La reazione alla spocchia della sinistra attuale è disaffezione e tedio, anche da parte di militanti di lungo corso.

Non stupisce che in questo momento storico le posizioni più riformatrici provengano da settori notoriamente “moderati”. È pure ovvio, comunque. Se l’errore consiste nell’ignoranza – e nella perdita di memoria – il risultato è la confusione, la sovrapposizione tra sviluppo e progresso, lo scardinamento delle prospettive. “Solo i marxisti amano il passato – scriveva Pasolini – i borghesi non amano nulla, le loro affermazioni retoriche di amore per il passato sono semplicemente ciniche e sacrileghe: comunque, nel migliore dei casi, tale amore è decorativo, o ‘monumentale’ […], non certo storicistico, cioè reale e capace di nuova storia”.

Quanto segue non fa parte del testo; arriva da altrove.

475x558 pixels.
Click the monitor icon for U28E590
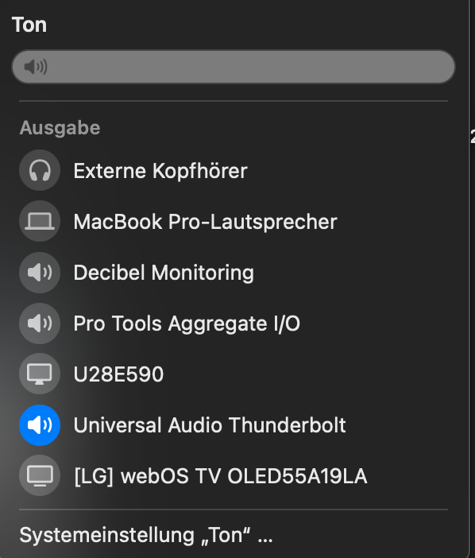[x=40, y=374]
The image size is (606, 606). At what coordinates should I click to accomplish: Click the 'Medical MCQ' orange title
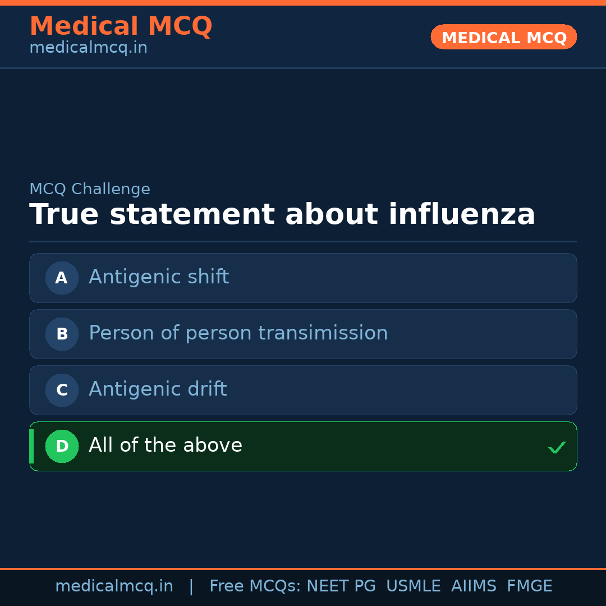tap(121, 26)
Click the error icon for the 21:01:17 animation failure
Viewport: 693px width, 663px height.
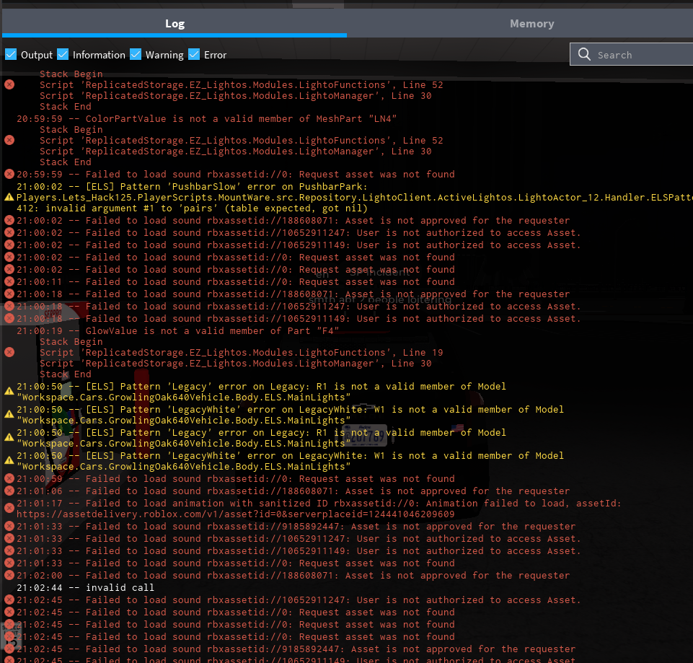pos(9,509)
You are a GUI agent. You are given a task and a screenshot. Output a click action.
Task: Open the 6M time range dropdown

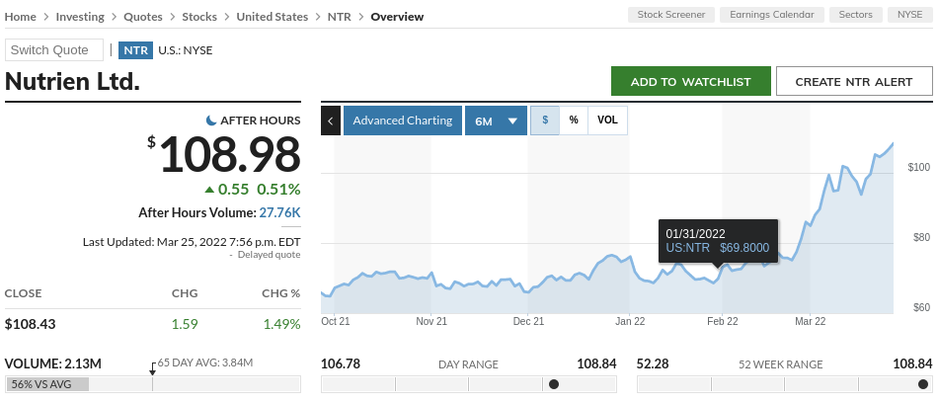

Ma è proprio il senso storico, di una storia che avanza e cambia, a mancare oggi alla sinistra non più marxista, ma liberal-capitalista, “borghese”. Appunto, modernista e non moderna. La destra vive di questa spoliazione, più che di valori propri; ma il processo è appena cominciato, e nessuno sembra rendersene conto.